A new class of variance reduction techniques using lattice symmetries

TL;DR

This paper introduces a class of unbiased estimators using lattice symmetries that significantly reduces statistical errors in lattice gauge theory calculations, leading to substantial computational cost savings.

Contribution

It proposes covariant approximation averaging, a novel variance reduction technique leveraging lattice symmetry covariances, improving efficiency in physical observable computations.

Findings

Cost reductions of 16 times for nucleon mass calculations.

Cost reductions of 2.6-20 times for hadronic vacuum polarization.

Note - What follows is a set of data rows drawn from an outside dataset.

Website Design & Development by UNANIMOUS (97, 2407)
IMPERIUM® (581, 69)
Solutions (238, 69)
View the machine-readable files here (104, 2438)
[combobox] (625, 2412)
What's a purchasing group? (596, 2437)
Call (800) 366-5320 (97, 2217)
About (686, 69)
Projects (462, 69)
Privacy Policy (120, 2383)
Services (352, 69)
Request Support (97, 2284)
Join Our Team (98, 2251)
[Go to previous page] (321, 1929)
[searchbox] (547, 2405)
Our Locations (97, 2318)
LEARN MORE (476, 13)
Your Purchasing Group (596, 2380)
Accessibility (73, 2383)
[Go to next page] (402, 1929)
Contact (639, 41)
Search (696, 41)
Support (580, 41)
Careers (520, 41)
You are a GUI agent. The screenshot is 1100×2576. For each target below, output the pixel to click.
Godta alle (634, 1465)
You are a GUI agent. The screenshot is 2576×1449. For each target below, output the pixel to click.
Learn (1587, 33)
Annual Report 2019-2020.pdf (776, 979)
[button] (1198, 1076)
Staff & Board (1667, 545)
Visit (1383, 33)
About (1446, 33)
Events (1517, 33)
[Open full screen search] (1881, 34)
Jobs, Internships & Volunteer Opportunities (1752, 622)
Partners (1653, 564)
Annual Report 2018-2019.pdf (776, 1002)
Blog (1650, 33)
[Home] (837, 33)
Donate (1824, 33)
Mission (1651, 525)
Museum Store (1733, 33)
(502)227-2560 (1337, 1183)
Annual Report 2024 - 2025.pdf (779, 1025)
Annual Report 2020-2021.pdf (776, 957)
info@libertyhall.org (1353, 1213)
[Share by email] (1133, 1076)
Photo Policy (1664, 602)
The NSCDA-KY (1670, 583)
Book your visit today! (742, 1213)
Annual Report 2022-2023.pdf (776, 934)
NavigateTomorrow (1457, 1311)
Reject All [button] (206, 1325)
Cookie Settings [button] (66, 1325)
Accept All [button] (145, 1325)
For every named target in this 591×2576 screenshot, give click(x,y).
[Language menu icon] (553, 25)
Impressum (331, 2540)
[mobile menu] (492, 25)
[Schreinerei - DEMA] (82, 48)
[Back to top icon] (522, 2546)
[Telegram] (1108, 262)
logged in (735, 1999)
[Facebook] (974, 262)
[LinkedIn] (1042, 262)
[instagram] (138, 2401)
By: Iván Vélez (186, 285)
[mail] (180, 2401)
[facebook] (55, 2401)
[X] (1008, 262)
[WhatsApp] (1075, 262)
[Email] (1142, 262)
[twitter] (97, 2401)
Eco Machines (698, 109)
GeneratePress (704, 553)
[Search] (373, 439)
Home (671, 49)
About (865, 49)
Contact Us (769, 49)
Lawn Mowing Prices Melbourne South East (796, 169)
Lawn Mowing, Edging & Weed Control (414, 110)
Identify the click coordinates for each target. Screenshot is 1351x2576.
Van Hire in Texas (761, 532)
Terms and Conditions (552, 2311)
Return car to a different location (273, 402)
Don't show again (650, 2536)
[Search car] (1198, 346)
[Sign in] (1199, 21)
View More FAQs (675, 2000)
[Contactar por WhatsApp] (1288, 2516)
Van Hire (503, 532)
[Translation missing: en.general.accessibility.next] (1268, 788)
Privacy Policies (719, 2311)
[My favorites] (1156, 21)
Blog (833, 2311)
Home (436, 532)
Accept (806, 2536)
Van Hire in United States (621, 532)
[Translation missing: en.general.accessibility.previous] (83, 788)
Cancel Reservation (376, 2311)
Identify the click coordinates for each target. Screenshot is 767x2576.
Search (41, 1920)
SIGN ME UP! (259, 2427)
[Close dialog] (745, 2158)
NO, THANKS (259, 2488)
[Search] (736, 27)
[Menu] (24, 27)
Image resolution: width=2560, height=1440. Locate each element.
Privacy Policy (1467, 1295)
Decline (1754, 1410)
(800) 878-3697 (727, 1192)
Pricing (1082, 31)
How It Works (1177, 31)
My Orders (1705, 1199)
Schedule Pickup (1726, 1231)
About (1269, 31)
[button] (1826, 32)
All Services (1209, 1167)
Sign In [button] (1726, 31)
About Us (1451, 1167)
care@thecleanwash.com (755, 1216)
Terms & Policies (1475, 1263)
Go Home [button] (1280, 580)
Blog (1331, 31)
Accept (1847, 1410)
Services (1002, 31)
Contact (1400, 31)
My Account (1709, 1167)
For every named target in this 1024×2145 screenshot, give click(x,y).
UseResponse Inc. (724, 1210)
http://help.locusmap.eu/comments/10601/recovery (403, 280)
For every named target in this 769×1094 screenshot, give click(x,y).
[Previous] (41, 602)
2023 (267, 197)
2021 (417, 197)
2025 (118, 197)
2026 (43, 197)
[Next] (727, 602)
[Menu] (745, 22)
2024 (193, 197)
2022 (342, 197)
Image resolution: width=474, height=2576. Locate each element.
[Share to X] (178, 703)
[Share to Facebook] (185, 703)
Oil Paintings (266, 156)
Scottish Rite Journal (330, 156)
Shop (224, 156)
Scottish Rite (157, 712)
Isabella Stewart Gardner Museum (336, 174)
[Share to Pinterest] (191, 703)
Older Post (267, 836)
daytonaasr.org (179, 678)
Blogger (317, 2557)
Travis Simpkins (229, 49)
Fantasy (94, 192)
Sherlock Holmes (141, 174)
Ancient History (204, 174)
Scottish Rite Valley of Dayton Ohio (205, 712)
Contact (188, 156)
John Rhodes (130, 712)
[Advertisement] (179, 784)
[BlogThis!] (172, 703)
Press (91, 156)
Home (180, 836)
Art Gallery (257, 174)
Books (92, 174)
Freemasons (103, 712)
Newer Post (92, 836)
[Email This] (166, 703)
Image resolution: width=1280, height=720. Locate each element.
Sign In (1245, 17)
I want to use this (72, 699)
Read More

Efficiency gains increase with decreasing quark mass and larger lattices.

Abstract

We present a general class of unbiased improved estimators for physical observables in lattice gauge theory computations which significantly reduces statistical errors at modest computational cost. The error reduction techniques, referred to as covariant approximation averaging, utilize approximations which are covariant under lattice symmetry transformations. We observed cost reductions from the new method compared to the traditional one, for fixed statistical error, of 16 times for the nucleon mass at $M_\pi\sim 330$ MeV (Domain-Wall quark) and 2.6-20 times for the hadronic vacuum polarization at $M_\pi\sim 480$ MeV (Asqtad quark). These cost reductions should improve with decreasing quark mass and increasing lattice sizes.